**Vorgegebener Text**:
'''
Daher strukturiert er seit einigen Jahren den Hof schrittweise um – mit den Bioeiern, einer deutlich kleineren und im Sinne des Tierwohls veränderten Schweinehaltung, mit ökologischem Gemüseanbau, mit der Solidarischen Landwirtschaft. Und seit Ende 2023 mit einem geförderten „Nahrungswald“ – ein Konzept, das es nach seinen Worten in dieser Form weit und breit noch gar nicht gibt. Auf diesem Areal, das langfristig bis zu 14 Hektar groß werden soll, haben er und die Mitglieder des Vereins bislang 600 Obst- und Nussbäume gepflanzt: nicht nur Äpfel, Pflaumen und Birnen, sondern zum Beispielen auch Quitten, Maulbeeren, Feigen, winterharte Datteln und Esskastanien sind dabei. „Wir wollen ausprobieren, was auf diesem Standort funktioniert.“ Im nächsten Frühjahr sollen dann noch diverse Beerensträucher dazukommen.
'''
**Arbeitsauftrag**:
Setzen Sie den Text zum Nahrungswald im Anschluss an seinen letzten Satz fort. Die Zeilen stehen in keinem Zusammenhang mit dem Text zum Nahrungswald.

**Vorliegendes Material**:
'''
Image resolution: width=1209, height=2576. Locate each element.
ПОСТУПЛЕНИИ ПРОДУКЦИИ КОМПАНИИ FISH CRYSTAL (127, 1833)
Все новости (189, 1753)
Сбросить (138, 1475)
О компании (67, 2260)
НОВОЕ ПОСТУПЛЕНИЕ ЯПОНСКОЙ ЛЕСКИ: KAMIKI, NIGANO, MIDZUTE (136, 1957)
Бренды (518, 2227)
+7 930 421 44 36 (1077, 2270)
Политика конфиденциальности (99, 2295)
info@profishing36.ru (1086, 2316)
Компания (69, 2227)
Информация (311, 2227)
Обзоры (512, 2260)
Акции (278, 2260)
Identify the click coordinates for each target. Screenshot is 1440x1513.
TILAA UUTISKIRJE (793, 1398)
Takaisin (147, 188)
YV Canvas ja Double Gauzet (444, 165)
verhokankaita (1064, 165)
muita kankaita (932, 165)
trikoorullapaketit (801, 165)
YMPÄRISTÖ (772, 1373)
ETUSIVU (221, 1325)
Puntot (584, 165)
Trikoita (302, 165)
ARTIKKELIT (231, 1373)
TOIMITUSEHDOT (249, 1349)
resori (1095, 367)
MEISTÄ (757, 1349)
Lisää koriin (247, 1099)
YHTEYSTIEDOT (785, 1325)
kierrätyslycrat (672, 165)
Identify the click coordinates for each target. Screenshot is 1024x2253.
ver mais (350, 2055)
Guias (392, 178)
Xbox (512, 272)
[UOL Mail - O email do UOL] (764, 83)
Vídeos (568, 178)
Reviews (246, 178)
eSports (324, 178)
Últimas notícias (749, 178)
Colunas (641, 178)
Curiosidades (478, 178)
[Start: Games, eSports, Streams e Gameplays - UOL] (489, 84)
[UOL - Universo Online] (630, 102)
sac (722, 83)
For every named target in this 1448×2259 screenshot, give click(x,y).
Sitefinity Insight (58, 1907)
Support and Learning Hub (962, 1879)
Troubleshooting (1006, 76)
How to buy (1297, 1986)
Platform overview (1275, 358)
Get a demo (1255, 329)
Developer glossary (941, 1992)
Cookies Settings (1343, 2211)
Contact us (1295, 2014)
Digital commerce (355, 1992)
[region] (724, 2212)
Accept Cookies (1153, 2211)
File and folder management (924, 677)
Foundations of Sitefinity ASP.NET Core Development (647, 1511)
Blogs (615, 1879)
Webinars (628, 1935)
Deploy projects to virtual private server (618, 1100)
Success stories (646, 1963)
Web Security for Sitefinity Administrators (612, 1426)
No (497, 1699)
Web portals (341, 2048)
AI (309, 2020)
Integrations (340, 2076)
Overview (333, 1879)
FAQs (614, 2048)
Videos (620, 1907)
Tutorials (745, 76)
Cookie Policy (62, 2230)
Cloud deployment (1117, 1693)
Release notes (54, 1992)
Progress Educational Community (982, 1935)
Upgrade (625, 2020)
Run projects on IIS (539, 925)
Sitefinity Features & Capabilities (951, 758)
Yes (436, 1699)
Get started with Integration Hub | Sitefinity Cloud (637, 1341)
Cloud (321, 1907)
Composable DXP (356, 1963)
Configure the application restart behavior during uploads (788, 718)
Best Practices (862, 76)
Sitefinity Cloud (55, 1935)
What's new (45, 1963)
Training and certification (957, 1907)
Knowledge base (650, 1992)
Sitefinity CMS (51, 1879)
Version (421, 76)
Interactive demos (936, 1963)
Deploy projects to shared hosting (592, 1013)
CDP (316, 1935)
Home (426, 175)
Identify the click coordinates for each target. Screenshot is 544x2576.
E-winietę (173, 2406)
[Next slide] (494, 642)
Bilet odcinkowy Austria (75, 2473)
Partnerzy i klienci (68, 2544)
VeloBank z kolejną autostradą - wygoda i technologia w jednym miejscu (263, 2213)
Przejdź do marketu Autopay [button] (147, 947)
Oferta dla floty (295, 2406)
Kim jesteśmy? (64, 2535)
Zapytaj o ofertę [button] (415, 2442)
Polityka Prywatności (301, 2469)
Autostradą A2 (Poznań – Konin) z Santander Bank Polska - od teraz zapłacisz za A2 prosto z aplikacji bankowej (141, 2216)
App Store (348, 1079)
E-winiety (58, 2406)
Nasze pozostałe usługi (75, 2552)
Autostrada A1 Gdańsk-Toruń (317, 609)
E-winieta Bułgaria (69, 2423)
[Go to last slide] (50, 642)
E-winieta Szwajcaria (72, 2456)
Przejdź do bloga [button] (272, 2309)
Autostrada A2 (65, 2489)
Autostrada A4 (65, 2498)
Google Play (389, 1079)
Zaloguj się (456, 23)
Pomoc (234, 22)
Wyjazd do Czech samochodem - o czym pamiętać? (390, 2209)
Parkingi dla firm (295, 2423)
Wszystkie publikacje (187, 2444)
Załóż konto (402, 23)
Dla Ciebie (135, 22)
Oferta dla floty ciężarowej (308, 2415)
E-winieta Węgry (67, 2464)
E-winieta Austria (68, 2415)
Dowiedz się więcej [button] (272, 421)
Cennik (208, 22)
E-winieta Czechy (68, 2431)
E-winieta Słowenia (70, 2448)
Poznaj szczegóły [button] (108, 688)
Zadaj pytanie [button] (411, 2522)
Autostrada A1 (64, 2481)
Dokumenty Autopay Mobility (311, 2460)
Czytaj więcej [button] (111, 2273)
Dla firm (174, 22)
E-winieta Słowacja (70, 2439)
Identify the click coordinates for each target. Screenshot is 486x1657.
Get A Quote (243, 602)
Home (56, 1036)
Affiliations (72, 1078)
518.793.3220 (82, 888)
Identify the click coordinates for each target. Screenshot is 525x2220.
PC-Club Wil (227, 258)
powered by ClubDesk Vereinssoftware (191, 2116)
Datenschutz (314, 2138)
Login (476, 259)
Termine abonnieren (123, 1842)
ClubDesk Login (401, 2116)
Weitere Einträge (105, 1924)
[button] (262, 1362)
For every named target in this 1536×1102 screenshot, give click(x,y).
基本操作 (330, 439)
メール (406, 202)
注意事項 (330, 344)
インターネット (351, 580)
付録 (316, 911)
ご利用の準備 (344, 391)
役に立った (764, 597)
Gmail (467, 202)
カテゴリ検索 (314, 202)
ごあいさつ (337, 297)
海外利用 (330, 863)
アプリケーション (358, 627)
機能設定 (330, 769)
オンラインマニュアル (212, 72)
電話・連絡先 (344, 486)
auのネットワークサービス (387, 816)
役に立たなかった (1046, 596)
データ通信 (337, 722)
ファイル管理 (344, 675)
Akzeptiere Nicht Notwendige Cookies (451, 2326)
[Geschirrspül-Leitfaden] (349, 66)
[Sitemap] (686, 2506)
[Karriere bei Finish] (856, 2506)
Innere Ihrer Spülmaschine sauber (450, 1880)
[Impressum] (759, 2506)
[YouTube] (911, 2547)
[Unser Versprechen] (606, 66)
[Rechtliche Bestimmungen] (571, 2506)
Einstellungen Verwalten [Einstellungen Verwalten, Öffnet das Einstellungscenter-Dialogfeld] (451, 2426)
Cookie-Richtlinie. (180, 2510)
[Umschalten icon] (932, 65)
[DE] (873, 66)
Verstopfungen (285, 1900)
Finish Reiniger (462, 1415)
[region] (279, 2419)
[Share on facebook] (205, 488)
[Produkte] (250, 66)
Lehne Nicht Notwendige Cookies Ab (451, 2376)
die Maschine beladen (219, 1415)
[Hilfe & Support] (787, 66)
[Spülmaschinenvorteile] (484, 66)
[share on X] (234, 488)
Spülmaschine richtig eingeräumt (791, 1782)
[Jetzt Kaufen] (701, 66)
'''
**Antwort**:
Bäume und Büsche stehen dabei wie in einem natürlichen Wald verstreut durcheinander. Dadurch versorgen sie sich gegenseitig mit Nährstoffen, Wasser und Schatten. Am Ende, davon geht Johannes Hoffrogge aus, braucht die Fläche daher keinen Dünger, keinen künstlichen Pflanzenschutz, keine extra Beregnung: „Das wird ein in sich autarkes System“. Angebaut, gepflegt und geerntet werden soll im Nahrungswald ebenfalls über die Männer und Frauen, die bei der Solidarischen Landwirtschaft mitmachen. Aber künftig möchte Hoffrogge die erzeugten Lebensmittel auch direkt vermarkten, zum Beispiel in einem Hofladen oder über Wochenmärkte.

Es braucht einen langen Atem

Bis der Nahrungswald aber einen verwertbaren Ertrag liefern kann, könnte es noch einige Jahre dauern. Geduld braucht es dafür, einen langen Atem, auch Erklärungen für Berufskolleginnen und -kollegen. Und das feste Gehalt seiner Ehefrau als Lehrerin sichert diesen neuen Weg mit ab. „Aber irgendwo müssen wir ja mal anfangen, was zu verändern“, sagt Johannes Hoffrogge.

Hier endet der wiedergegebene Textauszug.